New Amplify Seed Report Shows Deals Fell 35% In the Second Half of 2022

Aisha Counts
Aisha Counts is a business reporter covering the technology industry. She has written extensively about tech giants, emerging technologies, startups and venture capital. Before becoming a journalist she spent several years as a management consultant at Ernst & Young.
New Amplify Seed Report Shows Deals Fell 35% In the Second Half of 2022
Photo by engin akyurt on Unsplash

As the tech industry reeled last year from a shaky macroeconomic environment, mass layoffs and poor stock performance, investors and venture capitalists began to tighten their purse strings. The proof is in the numbers: global venture funding slid from $681 billion to just $445 billion between 2021 and 2022, according to data from Crunchbase.


Seed funding in particular was the least impacted by the market downturn, according to the same report, but still didn’t escape the industry’s effects.

In Los Angeles, funding for seed deals in the second half of 2022 fell an astonishing 35% compared to the previous year, according to Amplify’s latest LA Seed Report.

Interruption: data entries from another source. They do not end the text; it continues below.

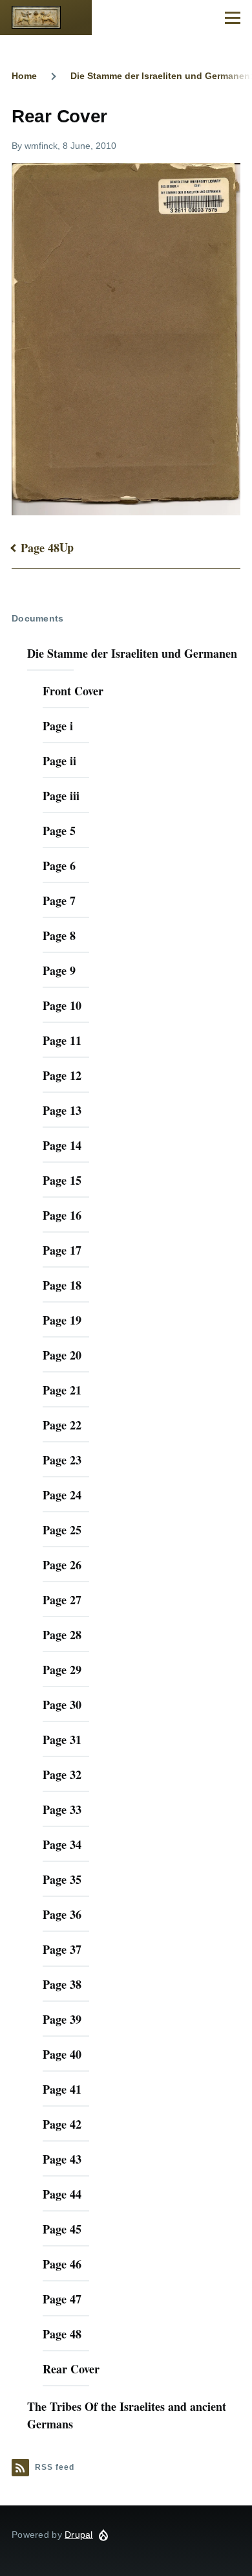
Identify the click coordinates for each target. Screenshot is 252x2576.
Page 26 (62, 1564)
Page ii (59, 760)
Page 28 (62, 1634)
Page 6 (59, 865)
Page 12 (62, 1075)
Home (24, 76)
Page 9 (59, 970)
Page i (58, 725)
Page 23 (62, 1459)
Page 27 (62, 1599)
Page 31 (62, 1739)
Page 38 (62, 1984)
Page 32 (62, 1774)
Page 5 (59, 830)
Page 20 (62, 1355)
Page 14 (62, 1145)
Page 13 (62, 1110)
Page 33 (62, 1809)
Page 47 (62, 2298)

From a peak of $780 million dollars in the second half of 2021 to just north of $505 million a year later, along with the broader tech industry, seed funding for Los Angeles-based startups has dropped as well.

Besides a dip in overall funding, the size of seed rounds themselves have also shrunk.The average deal size in the second half of 2021 was $4.64 million compared to just $4.17 million in 2022, a decrease of about 10%, according to Amplify.

There were still bright spots for the LA seed market however.

Even against the backdrop of a challenging macroeconomic environment, the third quarter of 2022 had the highest number of deals over $6 million in more than a year and a half. That money went towards startups such as online fashion retailer Joopiter, Adidas-backed shoe company FCTRY Lab, and reusable satellite company Outpost, each of which raised more than $5 million each.

That said, the vast majority of funding in the second half of 2022 went towards SaaS startups, followed distantly by eCommerce and then blockchain.Together, those three categories constituted 78 of the 120 deals completed in the latter half of 2022.

But even amongst those top three categories, results were varied.

As the broader SaaS industry continued to grow last year, LA-based SaaS startups captured 38% of the capital deployed in the second half of 2022. The amount of funding also managed to remain relatively stable between 2022 and the year prior.

On the other hand, eCommerce startups struggled, as companies from Instacart to GoPuff to Shopify slashed valuations in response to lowered demand coming out of the pandemic. Subsequently, the number of deals for LA-based eCommerce startups dropped from 26 to 16, even though funding remained stable.

LA-based blockchain startups were also impacted by broader industry shifts. While increased consumer and investor interest in crypto likely drove more funding for blockchain startups, the crypto meltdown quickly changed the story. In the second half of 2022 investors poured 4% more capital into blockchain startups than they did the year prior. But as crypto exchanges began to collapse, seed stage blockchain deals dropped from 14 to 4 between the third and fourth quarters of 2022.

While overall seed deals were a bit insulated from shifts in the broader market, the impacts of a global decrease in venture capital funding still hit hard.

In a time of increased investor scrutiny and more stringent funding requirements, it’s not surprising that LA seed deals struggled, even if a bit less than others.